5. Crime and Punishment by Fyodor Dostoevsky (1866). In the peak heat of a St. Petersburg summer, an erstwhile university student, Raskolnikov, commits literature’s most famous fictional crime, bludgeoning a pawnbroker and her sister with an axe. What follows is a psychological chess match between Raskolnikov and a wily detective that moves toward a form of redemption for our antihero. Relentlessly philosophical and psychological, Crime and Punishment tackles freedom and strength, suffering and madness, illness and fate, and the pressures of the modern urban world on the soul, while asking if “great men” have license to forge their own moral codes.
6. Absalom, Absalom! by William Faulkner (1936). Weaving mythic tales of biblical urgency with the experimental techniques of high modernism, Faulkner bridged the past and future. This is the story of Thomas Sutpen, a rough-hewn striver who came to Mississippi in 1833 with a gang of wild slaves from Haiti to build a dynasty. Almost in reach, his dream is undone by plagues of biblical (and Faulknerian) proportions: racism, incest, war, fratricide, pride, and jealousy. Through the use of multiple narrators, Faulkner turns this gripping Yoknapatawpha saga into a profound and dazzling meditation on truth, memory, history, and literature itself.
7. Ulysses by James Joyce (1922). Filled with convoluted plotting, scrambled syntax, puns, neologisms, and arcane mythological allusions, Ulysses recounts the misadventures of schlubby Dublin advertising salesman Leopold Bloom on a single day, June 16, 1904. As Everyman Bloom and a host of other characters act out, on a banal and quotidian scale, the major episodes of Homer’s Odyssey—including encounters with modern-day sirens and a Cyclops—Joyce’s bawdy mock-epic suggests the improbability, perhaps even the pointlessness, of heroism in the modern age.
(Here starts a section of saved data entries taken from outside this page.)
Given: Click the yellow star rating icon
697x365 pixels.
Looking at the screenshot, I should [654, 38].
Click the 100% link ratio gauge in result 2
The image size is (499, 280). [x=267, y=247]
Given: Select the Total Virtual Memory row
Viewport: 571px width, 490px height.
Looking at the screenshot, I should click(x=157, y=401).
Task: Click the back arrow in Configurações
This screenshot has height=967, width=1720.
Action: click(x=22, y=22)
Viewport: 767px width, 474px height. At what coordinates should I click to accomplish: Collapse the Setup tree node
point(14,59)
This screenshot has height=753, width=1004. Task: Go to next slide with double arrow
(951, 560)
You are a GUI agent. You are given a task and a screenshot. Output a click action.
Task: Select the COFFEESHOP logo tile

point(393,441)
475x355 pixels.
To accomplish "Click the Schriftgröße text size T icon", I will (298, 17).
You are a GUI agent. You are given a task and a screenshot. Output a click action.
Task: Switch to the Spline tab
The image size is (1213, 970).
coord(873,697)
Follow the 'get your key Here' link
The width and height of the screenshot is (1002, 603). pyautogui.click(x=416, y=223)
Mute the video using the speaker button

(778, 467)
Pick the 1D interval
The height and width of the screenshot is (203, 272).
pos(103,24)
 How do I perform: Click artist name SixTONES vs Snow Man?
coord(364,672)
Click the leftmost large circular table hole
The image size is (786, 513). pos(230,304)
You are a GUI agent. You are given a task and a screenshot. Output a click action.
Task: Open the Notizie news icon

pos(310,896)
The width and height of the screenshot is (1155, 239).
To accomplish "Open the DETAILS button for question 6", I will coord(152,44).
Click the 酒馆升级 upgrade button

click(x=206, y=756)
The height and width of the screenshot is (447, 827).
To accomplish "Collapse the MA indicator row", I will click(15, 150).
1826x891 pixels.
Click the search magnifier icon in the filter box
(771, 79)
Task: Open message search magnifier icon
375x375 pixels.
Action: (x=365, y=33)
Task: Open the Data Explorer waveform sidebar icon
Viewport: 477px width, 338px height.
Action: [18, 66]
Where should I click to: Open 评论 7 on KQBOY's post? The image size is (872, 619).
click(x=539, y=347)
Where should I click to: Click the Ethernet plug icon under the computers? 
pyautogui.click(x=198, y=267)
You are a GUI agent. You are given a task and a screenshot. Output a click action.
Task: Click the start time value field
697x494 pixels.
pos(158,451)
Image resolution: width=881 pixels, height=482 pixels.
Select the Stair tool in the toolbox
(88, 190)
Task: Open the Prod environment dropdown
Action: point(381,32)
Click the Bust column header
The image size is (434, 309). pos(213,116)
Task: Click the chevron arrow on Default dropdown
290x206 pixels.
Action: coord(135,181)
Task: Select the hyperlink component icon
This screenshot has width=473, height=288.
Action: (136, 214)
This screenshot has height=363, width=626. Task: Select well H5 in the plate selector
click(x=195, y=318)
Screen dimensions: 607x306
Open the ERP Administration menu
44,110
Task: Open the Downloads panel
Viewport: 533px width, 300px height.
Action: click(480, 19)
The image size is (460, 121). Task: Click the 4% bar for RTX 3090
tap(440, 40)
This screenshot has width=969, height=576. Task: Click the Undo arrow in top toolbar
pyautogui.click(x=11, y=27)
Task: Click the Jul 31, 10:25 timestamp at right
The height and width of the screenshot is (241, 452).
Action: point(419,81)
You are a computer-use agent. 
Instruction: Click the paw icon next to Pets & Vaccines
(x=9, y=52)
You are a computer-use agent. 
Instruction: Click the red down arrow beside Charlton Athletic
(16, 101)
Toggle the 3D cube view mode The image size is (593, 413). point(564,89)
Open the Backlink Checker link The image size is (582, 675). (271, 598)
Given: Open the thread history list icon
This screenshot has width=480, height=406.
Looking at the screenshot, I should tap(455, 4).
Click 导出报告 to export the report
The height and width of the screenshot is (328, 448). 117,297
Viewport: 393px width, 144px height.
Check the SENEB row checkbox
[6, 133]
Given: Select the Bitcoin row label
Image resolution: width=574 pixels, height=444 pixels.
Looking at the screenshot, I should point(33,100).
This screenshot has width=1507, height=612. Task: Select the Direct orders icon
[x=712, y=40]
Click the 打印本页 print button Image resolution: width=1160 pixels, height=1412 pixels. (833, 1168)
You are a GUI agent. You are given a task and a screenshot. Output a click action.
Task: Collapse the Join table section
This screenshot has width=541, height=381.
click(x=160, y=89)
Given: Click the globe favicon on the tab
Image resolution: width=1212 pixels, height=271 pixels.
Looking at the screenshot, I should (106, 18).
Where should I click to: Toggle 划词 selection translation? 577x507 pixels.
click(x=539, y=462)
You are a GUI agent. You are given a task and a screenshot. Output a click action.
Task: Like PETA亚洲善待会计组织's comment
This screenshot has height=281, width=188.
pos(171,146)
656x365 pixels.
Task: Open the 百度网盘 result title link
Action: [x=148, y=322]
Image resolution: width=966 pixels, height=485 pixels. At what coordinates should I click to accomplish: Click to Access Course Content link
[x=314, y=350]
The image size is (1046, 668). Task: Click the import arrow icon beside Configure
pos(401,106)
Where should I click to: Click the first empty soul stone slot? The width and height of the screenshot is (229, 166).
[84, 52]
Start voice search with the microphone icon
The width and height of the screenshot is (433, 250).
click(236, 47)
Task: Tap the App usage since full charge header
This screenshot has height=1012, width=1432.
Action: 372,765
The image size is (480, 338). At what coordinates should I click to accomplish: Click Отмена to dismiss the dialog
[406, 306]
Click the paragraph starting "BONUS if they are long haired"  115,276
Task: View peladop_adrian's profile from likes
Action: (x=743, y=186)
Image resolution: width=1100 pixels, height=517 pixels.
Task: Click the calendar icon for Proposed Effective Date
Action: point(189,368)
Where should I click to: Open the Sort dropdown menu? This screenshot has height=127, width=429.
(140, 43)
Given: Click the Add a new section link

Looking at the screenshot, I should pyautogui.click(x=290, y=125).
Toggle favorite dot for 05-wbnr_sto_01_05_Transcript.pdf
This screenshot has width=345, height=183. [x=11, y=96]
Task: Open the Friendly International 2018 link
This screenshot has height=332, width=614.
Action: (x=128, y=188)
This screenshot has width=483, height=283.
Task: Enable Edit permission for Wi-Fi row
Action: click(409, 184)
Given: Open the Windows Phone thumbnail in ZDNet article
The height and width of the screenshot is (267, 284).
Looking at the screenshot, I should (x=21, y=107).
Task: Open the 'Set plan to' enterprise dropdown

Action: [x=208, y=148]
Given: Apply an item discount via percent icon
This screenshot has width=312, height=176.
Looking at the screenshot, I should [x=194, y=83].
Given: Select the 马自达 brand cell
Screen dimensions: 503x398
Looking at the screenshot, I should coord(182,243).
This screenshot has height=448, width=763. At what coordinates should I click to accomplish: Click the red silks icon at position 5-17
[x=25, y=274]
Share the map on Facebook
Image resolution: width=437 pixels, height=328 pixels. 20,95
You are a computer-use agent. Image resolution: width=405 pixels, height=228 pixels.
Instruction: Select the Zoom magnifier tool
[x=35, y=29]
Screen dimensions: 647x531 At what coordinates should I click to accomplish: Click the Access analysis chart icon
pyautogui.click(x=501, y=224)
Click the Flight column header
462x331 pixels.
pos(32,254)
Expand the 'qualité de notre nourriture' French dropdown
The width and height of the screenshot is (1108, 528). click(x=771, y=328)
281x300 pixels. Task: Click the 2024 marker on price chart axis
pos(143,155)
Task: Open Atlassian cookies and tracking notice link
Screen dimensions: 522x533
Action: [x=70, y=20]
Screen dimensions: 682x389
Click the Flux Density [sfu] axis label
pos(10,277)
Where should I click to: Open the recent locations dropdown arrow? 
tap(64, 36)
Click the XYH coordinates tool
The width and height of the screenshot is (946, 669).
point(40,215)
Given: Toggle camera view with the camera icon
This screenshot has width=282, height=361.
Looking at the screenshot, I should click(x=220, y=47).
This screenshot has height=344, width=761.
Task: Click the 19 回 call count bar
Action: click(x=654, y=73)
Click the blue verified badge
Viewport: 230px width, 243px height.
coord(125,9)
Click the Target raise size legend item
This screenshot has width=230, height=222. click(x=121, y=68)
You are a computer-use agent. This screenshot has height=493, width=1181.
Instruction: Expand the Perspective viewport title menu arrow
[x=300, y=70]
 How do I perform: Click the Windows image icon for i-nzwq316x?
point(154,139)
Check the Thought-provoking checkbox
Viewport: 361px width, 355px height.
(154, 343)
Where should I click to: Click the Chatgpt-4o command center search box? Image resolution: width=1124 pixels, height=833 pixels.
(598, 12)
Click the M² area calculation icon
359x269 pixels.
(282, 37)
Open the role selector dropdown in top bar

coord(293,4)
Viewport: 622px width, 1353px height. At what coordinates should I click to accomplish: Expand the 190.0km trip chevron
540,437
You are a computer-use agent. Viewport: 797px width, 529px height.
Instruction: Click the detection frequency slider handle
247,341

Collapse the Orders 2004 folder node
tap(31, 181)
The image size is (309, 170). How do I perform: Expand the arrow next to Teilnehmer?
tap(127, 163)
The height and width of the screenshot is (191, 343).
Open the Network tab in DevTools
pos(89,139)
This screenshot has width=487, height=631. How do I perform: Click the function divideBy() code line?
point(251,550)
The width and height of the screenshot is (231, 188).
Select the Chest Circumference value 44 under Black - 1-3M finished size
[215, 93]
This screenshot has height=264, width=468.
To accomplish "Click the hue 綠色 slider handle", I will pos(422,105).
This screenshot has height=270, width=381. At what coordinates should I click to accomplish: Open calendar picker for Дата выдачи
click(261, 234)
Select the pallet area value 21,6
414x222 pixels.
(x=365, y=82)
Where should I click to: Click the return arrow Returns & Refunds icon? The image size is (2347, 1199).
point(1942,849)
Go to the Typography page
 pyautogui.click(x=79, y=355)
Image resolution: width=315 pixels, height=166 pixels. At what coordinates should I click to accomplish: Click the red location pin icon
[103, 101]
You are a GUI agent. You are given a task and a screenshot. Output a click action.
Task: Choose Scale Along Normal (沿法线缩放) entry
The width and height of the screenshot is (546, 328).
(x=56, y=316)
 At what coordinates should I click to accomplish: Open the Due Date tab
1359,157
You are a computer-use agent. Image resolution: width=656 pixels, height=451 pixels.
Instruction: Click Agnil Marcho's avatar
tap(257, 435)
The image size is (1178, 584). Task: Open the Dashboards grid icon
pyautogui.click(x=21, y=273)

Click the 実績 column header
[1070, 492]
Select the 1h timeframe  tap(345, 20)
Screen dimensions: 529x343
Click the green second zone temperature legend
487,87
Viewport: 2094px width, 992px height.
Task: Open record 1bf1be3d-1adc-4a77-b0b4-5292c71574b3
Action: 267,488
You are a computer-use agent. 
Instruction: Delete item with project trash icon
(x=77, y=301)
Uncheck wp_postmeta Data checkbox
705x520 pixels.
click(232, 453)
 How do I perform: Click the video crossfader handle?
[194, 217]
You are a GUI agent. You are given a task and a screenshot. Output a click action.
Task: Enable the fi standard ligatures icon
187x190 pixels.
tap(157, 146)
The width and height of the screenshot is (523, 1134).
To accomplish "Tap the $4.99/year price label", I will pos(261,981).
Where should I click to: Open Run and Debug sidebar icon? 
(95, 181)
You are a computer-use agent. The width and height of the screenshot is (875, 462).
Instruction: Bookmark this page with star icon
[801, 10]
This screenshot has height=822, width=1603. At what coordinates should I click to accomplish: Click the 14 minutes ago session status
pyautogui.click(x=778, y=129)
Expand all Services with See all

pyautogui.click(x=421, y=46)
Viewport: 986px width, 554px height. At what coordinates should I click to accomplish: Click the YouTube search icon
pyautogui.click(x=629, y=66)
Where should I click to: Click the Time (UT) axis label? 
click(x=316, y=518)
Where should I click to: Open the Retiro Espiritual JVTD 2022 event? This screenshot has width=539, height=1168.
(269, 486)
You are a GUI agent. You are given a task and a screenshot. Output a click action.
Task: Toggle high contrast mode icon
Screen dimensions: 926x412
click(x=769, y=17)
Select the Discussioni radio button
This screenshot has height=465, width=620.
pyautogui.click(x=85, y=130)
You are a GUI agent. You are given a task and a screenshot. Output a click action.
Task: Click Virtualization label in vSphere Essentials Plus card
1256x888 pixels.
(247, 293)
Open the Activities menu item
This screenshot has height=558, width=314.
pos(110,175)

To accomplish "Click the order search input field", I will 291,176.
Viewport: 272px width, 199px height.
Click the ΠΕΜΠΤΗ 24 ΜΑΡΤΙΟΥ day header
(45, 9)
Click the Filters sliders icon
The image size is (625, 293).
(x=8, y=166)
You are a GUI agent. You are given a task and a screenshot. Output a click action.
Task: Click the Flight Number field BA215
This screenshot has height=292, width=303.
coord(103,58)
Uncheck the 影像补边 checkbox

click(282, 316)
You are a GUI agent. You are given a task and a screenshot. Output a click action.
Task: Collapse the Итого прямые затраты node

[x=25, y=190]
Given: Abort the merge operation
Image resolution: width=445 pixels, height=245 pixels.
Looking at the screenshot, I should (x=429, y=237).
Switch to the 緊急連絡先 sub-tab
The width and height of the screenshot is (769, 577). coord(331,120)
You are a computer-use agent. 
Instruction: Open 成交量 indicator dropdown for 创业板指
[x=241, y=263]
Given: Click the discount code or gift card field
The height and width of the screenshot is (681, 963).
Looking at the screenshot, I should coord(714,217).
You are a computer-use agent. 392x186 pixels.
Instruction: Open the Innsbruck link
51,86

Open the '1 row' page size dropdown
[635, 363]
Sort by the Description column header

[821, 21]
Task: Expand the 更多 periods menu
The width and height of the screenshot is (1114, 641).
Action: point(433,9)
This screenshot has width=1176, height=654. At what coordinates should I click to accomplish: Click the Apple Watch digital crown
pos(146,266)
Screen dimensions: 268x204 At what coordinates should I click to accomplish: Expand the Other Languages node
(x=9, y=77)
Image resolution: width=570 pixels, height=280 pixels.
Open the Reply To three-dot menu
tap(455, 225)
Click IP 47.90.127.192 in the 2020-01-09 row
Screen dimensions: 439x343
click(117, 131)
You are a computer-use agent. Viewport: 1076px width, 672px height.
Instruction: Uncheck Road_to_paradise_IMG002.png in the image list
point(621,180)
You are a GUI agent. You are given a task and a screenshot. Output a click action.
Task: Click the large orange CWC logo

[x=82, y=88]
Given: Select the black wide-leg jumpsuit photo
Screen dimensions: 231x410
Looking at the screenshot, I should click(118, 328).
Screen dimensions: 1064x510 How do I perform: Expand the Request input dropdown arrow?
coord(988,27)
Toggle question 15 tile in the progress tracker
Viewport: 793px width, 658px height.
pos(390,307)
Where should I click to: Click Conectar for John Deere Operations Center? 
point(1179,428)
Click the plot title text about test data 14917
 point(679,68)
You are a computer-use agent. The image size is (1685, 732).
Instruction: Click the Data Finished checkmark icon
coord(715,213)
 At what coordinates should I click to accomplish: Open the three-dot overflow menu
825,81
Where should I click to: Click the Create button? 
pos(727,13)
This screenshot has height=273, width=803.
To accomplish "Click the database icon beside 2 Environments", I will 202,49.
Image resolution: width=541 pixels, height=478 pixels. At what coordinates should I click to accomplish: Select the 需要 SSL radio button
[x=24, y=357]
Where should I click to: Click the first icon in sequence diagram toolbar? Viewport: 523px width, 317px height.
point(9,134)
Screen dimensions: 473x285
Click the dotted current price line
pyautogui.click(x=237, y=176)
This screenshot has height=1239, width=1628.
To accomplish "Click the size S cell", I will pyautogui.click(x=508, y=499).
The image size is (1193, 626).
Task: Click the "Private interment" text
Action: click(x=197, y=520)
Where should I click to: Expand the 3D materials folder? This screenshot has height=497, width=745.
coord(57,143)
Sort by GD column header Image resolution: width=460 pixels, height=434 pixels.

8. Stories of Flannery O’Connor (1925–64). Full of violence, mordant comedy, and a fierce Catholic vision that is bent on human salvation at any cost, Flannery O’Connor’s stories are like no others. Bigots, intellectual snobs, shyster preachers, and crazed religious seers—a full cavalcade of what critics came to call “grotesques”—careen through her tales, and O’Connor gleefully displays the moral inadequacy of all of them. Twentieth-century short stories often focus on tiny moments, but O’Connor’s stories, with their unswerving eye for vanity and their profound sense of the sacred, feel immense.
9. The Sound and the Fury by William Faulkner (1929). A modernist classic of Old South decay, this novel circles the travails of the Compson family from four different narrative perspectives. All are haunted by the figure of Caddy, the only daughter, whom Faulkner described as “a beautiful and tragic little girl.” Surrounding the trials of the family itself are the usual Faulkner suspects: alcoholism, suicide, racism, religion, money, and violence both seen and unseen. In the experimental style of the book, Quentin Compson summarizes the confused honor and tragedy that Faulkner relentlessly evokes: “theres a curse on us its not our fault is it our fault.”
10. Suttree by Cormac McCarthy (1979).This novel tells the story of Cornelius Suttree, who has forsaken a life of privilege with his prominent family to live in a dilapidated houseboat on the Tennessee River near Knoxville. Remaining on the margins of the outcast community there--a brilliantly imagined collection of eccentrics, criminals, and squatters--he rises above the physical and human squalor with detachment, humor, and dignity.